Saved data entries
[Start of Attachment]

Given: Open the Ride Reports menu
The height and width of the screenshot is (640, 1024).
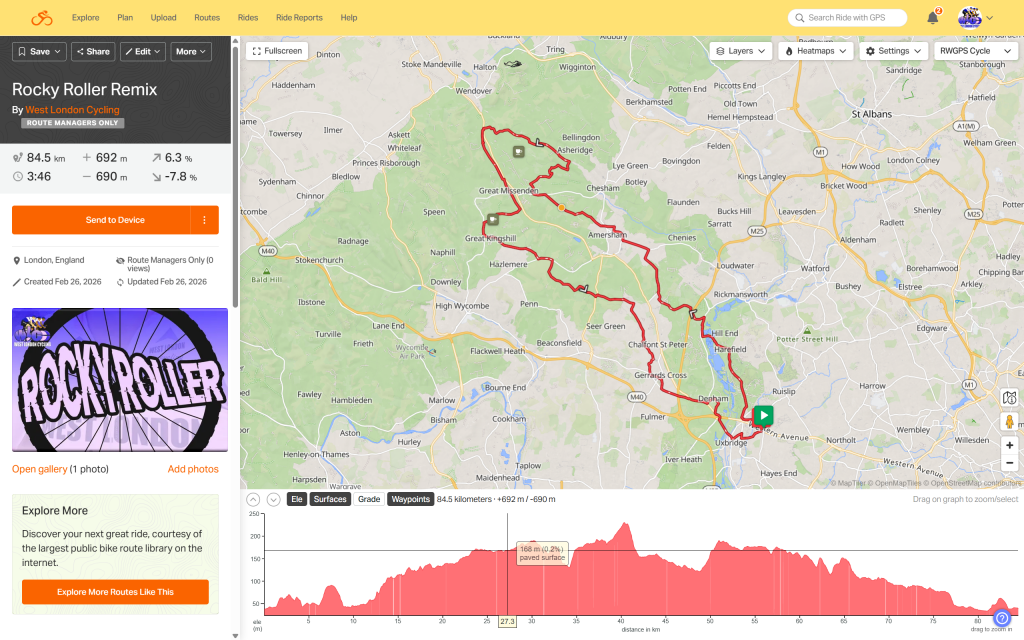Looking at the screenshot, I should pos(299,18).
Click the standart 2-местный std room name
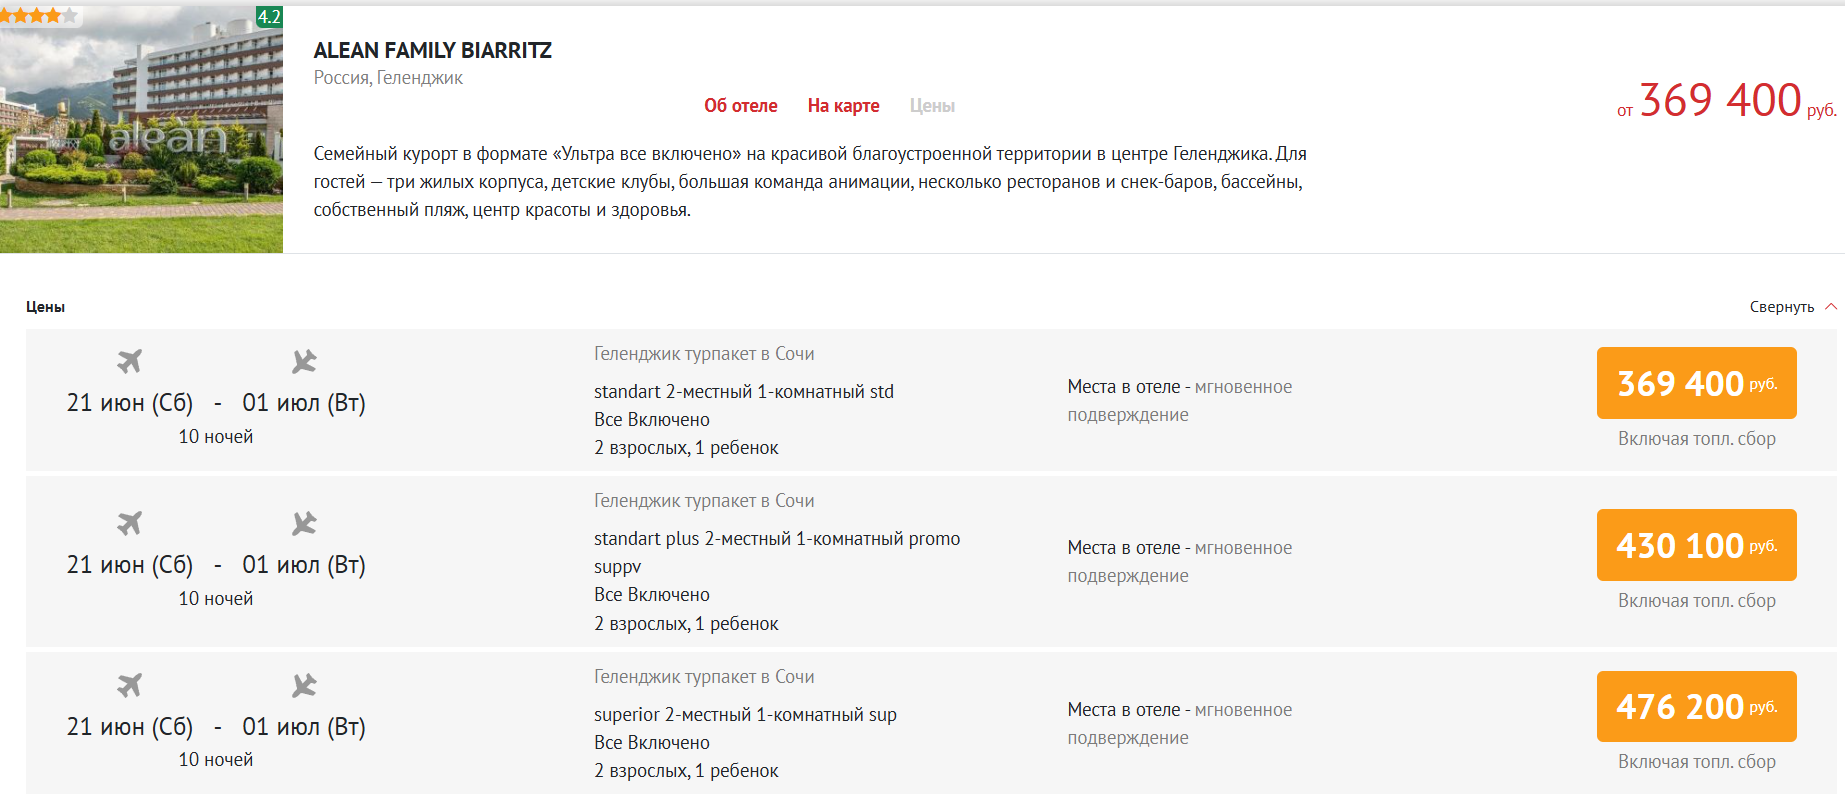 coord(743,392)
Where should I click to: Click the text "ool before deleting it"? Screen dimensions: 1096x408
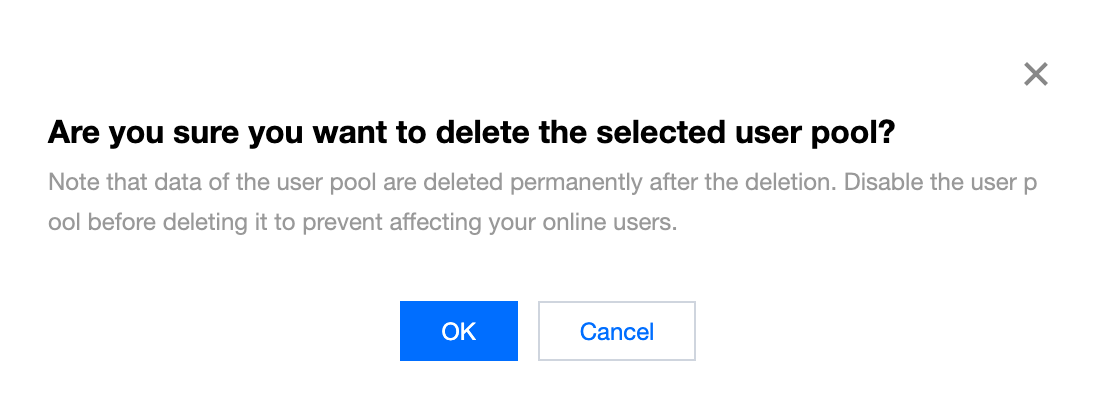click(x=363, y=222)
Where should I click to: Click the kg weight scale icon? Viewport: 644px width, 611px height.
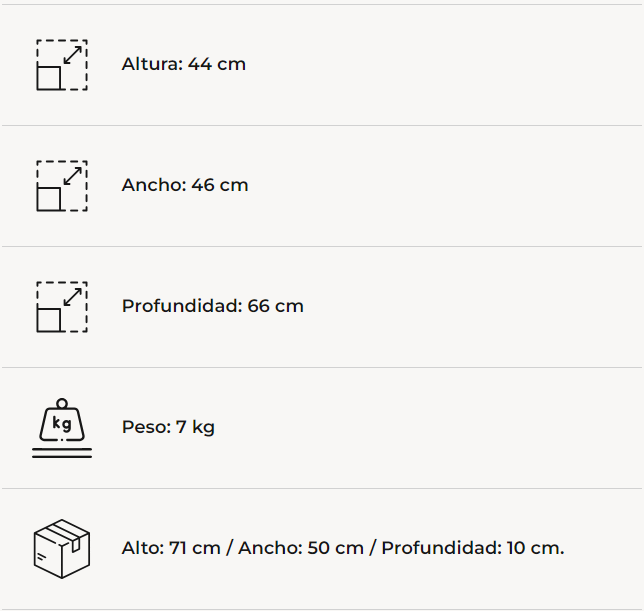[x=62, y=428]
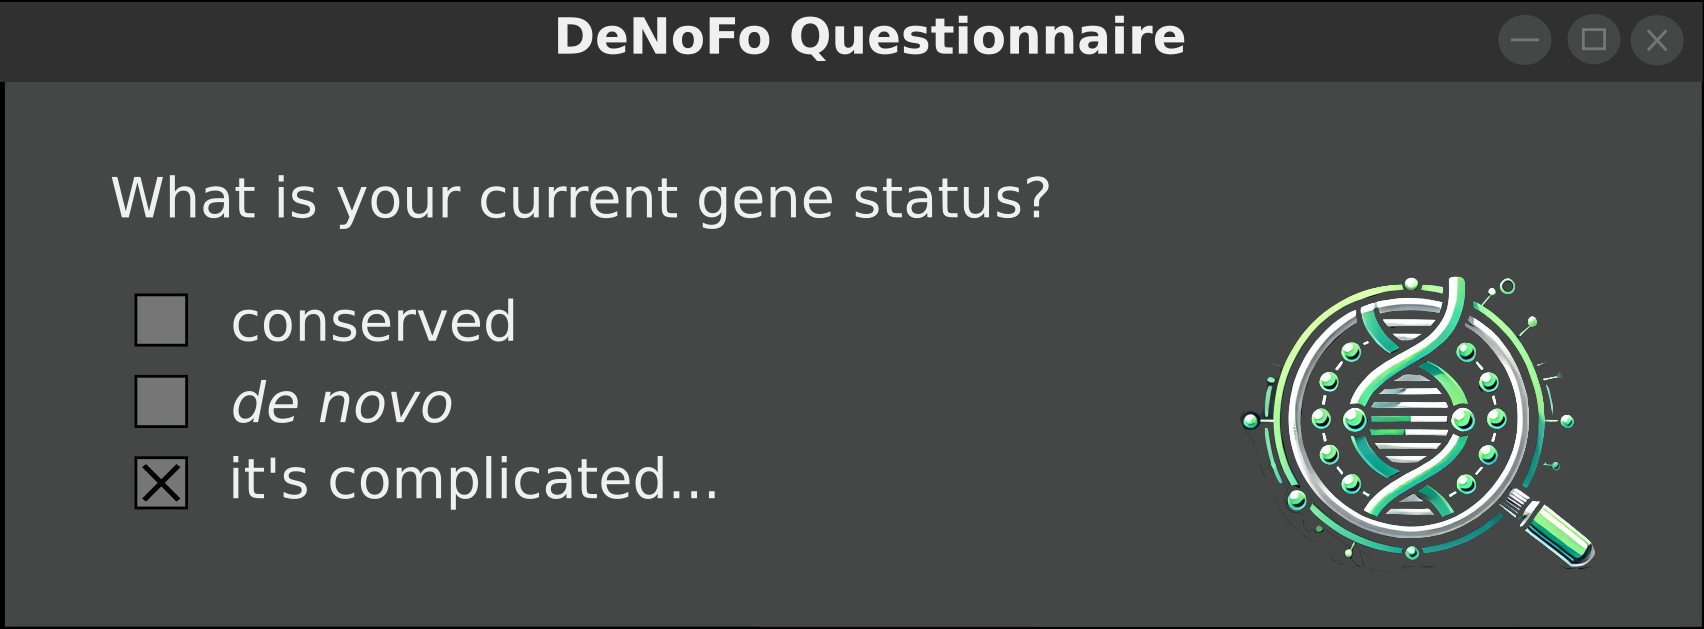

[End of Attachment]

## ABOUT THIS TASK:
Transcribe exactly the span of lines that opens with the line holding "Click the standart 2-местный std room name" and closes with the last line of the entries above. Omit pictures.

## ANSWER FOR THIS EXERCISE:
Click the standart 2-местный std room name
 coord(743,392)
Where should I click to: Click the text "ool before deleting it"? Screen dimensions: 1096x408
click(x=363, y=222)
Where should I click to: Click the kg weight scale icon? Viewport: 644px width, 611px height.
[x=62, y=428]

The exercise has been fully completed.